**Exercise directions**
Reproduce character for character every line from the first one up to and including the line with "[x=225, y=503]".

# Recorded information start

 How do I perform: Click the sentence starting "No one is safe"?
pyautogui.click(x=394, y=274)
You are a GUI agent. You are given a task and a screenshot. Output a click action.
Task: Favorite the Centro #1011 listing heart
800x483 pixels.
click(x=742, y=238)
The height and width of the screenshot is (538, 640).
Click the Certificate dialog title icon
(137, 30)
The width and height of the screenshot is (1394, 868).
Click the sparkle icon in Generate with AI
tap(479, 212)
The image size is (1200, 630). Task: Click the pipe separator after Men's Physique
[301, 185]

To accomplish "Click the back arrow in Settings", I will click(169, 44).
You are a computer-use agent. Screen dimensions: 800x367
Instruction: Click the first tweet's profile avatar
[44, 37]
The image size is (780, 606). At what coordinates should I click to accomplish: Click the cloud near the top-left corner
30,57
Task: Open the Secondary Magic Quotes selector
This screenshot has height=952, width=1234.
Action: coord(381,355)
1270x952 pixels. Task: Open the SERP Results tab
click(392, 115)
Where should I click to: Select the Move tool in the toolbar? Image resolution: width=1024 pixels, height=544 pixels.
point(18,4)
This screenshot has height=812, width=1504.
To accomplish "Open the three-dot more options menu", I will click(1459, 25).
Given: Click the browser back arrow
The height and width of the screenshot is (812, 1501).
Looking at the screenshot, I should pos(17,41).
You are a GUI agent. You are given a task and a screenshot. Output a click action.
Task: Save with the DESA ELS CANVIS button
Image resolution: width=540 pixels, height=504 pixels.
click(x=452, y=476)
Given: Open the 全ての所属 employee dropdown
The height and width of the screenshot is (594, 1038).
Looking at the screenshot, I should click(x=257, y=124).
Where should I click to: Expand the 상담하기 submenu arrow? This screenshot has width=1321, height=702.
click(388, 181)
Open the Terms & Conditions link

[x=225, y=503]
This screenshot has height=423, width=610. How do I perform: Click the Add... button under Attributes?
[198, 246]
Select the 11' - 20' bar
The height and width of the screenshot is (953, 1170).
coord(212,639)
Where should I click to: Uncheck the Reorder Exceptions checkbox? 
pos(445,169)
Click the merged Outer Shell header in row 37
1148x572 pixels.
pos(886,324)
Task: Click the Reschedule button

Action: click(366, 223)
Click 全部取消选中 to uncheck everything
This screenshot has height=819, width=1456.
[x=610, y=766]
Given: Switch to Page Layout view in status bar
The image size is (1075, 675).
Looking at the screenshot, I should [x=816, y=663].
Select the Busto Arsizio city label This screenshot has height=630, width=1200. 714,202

# Recorded information end

**Result**
 How do I perform: Click the sentence starting "No one is safe"?
pyautogui.click(x=394, y=274)
You are a GUI agent. You are given a task and a screenshot. Output a click action.
Task: Favorite the Centro #1011 listing heart
800x483 pixels.
click(x=742, y=238)
The height and width of the screenshot is (538, 640).
Click the Certificate dialog title icon
(137, 30)
The width and height of the screenshot is (1394, 868).
Click the sparkle icon in Generate with AI
tap(479, 212)
The image size is (1200, 630). Task: Click the pipe separator after Men's Physique
[301, 185]

To accomplish "Click the back arrow in Settings", I will click(169, 44).
You are a computer-use agent. Screen dimensions: 800x367
Instruction: Click the first tweet's profile avatar
[44, 37]
The image size is (780, 606). At what coordinates should I click to accomplish: Click the cloud near the top-left corner
30,57
Task: Open the Secondary Magic Quotes selector
This screenshot has height=952, width=1234.
Action: coord(381,355)
1270x952 pixels. Task: Open the SERP Results tab
click(392, 115)
Where should I click to: Select the Move tool in the toolbar? Image resolution: width=1024 pixels, height=544 pixels.
point(18,4)
This screenshot has height=812, width=1504.
To accomplish "Open the three-dot more options menu", I will click(1459, 25).
Given: Click the browser back arrow
The height and width of the screenshot is (812, 1501).
Looking at the screenshot, I should pos(17,41).
You are a GUI agent. You are given a task and a screenshot. Output a click action.
Task: Save with the DESA ELS CANVIS button
Image resolution: width=540 pixels, height=504 pixels.
click(x=452, y=476)
Given: Open the 全ての所属 employee dropdown
The height and width of the screenshot is (594, 1038).
Looking at the screenshot, I should click(x=257, y=124).
Where should I click to: Expand the 상담하기 submenu arrow? This screenshot has width=1321, height=702.
click(388, 181)
Open the Terms & Conditions link

[x=225, y=503]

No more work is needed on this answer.